Turning to the matter of ash dieback, this issue must be adequately addressed but that has not happened to date. In 2012, we had 20,000 acres of privately-planted ash trees. Unfortunately, at least 95% of those ash trees are now diseased. Grants must be provided to allow sites to be cleared of diseased trees. A scheme exists, but it must be enhanced. Fair compensation must be provided to the owners of ash tree plantations affected by the disease, and people who choose to replant their plantations should then be allowed to receive premiums for those plantations in future. If these people were livestock farmers - and we have seen this with pig farmers - who were unfortunate enough to encounter a disease that was entirely outside their control, they would be compensated. I see no reason farmers who planted forestry should be treated any differently. The advent of this ash dieback disease was completely outside their control. We can get into an argument about what caused the disease to be in this country, but that would not achieve any objective at this stage. However, we can say that the disease came in on imported plants. Ash was a valuable cash crop for farmers who planted it and they have now been left with nothing but diseased trees. If people choose to replant the area containing diseased ash trees, then it would only be fair that they would have access to premiums in this regard. It would be a significant gesture to show that this Government is serious about forestry and about helping forestry owners.

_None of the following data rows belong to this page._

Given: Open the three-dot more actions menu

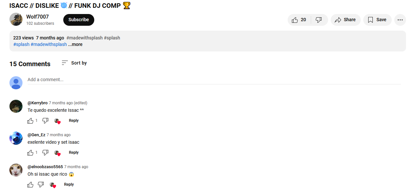Looking at the screenshot, I should click(400, 20).
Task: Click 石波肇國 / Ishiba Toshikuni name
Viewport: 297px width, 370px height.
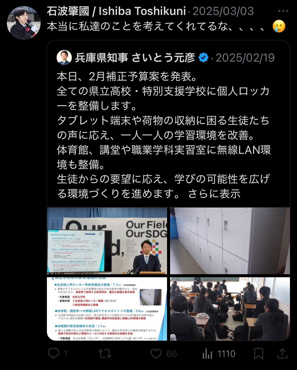Action: [117, 11]
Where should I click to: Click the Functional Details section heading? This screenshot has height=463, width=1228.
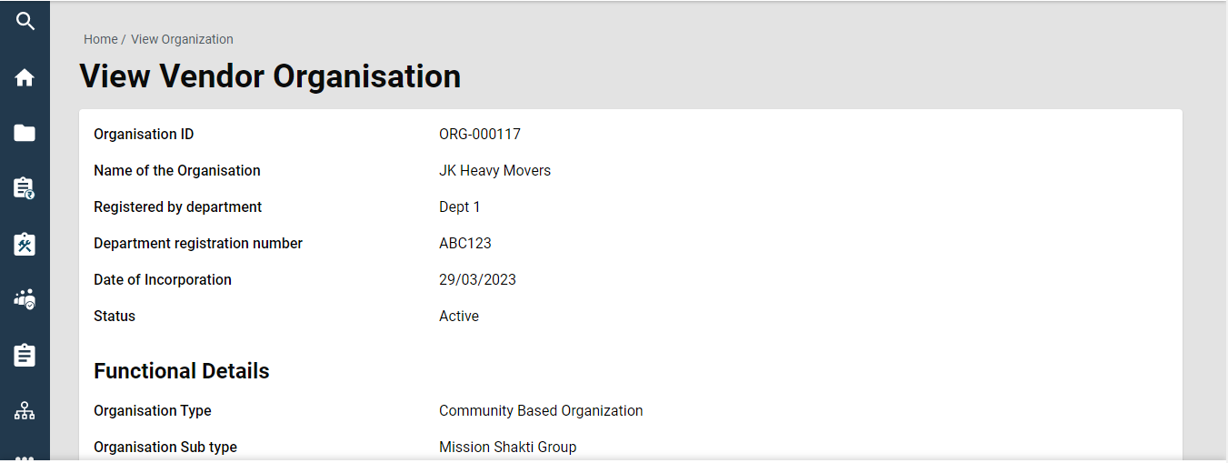pos(182,371)
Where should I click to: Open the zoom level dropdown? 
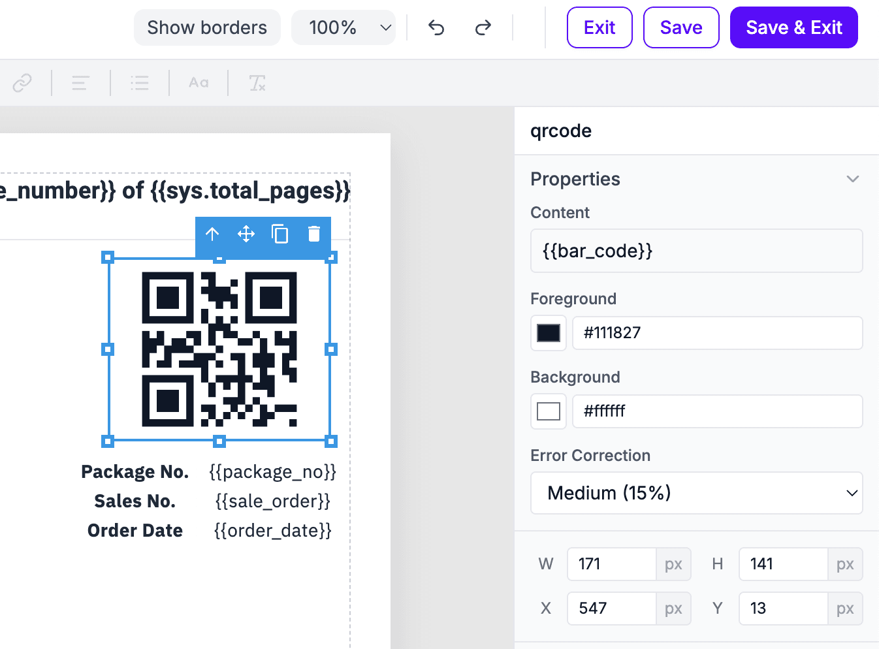344,27

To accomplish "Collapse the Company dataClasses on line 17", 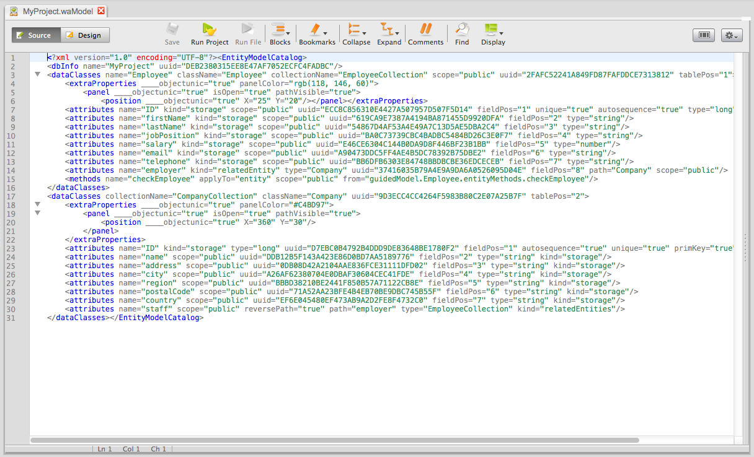I will [37, 196].
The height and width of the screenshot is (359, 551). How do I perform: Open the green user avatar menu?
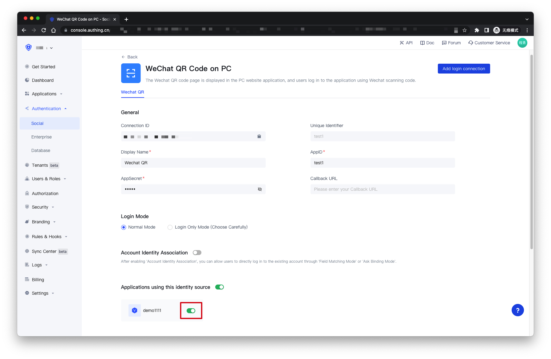coord(522,43)
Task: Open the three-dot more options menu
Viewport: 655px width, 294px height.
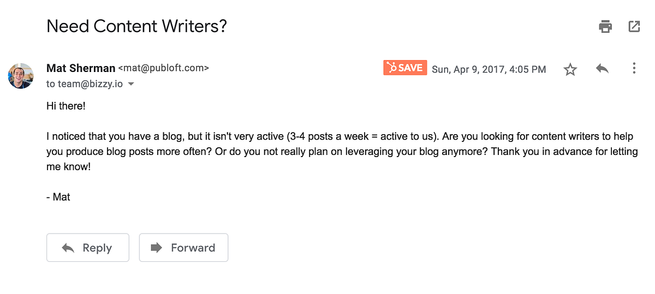Action: (x=634, y=68)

I stress that this is the only time I have seen a farming sector, and that is what farm forestry is, afflicted by a disease beyond the control of the people involved in the sector when the Government has not stepped in with some meaningful compensation for them. Access to the premium over several years would not place a significant immediate burden on the Exchequer and it would be reasonable and fair for those plantation owners if that were to happen. It would be a recognition of the great financial loss they have suffered.
We have a sector under pressure. It is a sector in which all the stakeholders have, unfortunately, lost confidence. It is also a sector that rural Ireland badly needs, but not only rural Ireland. If we are serious about addressing climate change and reducing our emissions, forestry will be the key component that will let us achieve that objective, which will also be environmentally friendly and economically friendly for rural Ireland. I urge the Minister of State, therefore, to take on board the recommendations in our report. Putting all our shoulders to the wheel, we can again get a vibrant forestry sector in rural Ireland. I am a livestock farmer, but I fully understand the need for a vibrant forestry sector and that is what I, as Chairman of the Joint Committee on Agriculture, Food and the Marine, and all the members of the committee want to achieve.